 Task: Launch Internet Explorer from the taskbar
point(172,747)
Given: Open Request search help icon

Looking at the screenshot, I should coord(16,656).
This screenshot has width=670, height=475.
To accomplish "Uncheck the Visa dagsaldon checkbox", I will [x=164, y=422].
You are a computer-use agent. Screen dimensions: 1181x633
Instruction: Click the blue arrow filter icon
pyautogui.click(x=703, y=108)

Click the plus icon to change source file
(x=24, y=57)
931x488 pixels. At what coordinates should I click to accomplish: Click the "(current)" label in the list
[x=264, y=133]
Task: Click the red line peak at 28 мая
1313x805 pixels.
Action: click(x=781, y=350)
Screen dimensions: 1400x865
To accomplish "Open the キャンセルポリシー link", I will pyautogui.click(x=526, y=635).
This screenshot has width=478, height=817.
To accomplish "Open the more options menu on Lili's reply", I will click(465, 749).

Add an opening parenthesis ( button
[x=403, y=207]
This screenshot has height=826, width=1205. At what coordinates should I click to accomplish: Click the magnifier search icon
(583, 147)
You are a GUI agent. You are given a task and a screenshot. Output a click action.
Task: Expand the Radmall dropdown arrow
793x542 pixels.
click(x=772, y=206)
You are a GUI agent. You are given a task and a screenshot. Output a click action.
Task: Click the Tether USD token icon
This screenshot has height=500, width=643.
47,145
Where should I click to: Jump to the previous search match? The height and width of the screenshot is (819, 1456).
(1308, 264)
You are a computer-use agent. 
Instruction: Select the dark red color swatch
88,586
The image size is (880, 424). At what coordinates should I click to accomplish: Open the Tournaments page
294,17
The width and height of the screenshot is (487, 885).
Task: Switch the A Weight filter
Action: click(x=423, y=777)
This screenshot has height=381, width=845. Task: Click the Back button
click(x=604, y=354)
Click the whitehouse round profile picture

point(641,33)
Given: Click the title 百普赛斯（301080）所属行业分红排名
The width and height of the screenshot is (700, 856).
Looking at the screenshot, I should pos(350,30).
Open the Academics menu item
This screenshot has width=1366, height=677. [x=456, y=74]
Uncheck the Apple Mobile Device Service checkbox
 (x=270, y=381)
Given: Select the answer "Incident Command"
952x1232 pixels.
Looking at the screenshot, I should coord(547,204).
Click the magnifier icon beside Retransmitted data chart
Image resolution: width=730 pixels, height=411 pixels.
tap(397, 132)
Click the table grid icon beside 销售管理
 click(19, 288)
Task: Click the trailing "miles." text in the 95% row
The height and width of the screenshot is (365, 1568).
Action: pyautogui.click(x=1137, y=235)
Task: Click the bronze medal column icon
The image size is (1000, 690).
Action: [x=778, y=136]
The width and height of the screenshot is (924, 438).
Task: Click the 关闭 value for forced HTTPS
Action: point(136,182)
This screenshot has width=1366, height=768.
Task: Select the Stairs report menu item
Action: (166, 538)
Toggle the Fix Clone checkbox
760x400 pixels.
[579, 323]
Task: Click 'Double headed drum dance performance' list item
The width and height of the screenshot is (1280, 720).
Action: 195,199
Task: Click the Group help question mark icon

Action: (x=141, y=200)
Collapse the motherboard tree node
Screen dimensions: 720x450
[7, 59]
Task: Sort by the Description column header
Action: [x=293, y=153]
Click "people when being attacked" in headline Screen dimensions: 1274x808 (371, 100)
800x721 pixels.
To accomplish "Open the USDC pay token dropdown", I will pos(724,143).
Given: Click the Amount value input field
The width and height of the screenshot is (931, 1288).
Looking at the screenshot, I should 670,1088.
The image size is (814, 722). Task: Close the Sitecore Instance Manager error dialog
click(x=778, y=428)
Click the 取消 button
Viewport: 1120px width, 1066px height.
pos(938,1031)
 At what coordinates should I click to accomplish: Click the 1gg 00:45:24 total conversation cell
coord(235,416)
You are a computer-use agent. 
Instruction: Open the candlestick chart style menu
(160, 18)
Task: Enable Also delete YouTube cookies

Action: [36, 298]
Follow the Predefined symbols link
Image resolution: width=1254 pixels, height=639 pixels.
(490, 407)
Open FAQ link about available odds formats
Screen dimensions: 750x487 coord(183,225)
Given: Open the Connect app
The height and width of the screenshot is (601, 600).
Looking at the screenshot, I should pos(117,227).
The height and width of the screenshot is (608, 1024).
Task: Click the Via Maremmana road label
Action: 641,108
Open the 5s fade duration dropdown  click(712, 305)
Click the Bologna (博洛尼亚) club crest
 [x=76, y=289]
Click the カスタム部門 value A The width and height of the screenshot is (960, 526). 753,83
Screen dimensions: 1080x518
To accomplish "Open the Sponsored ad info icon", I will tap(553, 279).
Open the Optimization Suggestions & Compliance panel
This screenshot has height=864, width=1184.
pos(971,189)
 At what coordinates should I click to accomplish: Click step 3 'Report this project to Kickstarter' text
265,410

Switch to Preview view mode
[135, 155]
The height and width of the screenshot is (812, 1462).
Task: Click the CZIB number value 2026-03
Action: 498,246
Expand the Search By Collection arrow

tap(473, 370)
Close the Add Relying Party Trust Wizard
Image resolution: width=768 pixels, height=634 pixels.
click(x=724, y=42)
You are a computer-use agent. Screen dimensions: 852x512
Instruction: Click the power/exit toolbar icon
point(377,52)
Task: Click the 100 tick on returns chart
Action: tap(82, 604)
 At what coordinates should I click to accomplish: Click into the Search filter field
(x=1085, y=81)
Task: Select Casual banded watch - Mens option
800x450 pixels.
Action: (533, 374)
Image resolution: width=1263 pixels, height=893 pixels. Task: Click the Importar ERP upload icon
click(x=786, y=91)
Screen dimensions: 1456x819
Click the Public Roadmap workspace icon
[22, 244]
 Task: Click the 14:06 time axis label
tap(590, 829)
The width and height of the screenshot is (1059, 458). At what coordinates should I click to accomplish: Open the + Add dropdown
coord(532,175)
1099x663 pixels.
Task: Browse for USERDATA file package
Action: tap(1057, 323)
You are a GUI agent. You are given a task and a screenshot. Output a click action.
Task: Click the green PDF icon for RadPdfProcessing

- - - -

◆ Task statement ◆
Only lines with the word "computer" are wanted. Find and copy them from the records above.

◆ Finished task ◆
You are a computer-use agent. Screen dimensions: 1181x633
You are a computer-use agent. 
You are a computer-use agent. 
You are a computer-use agent. Screen dimensions: 852x512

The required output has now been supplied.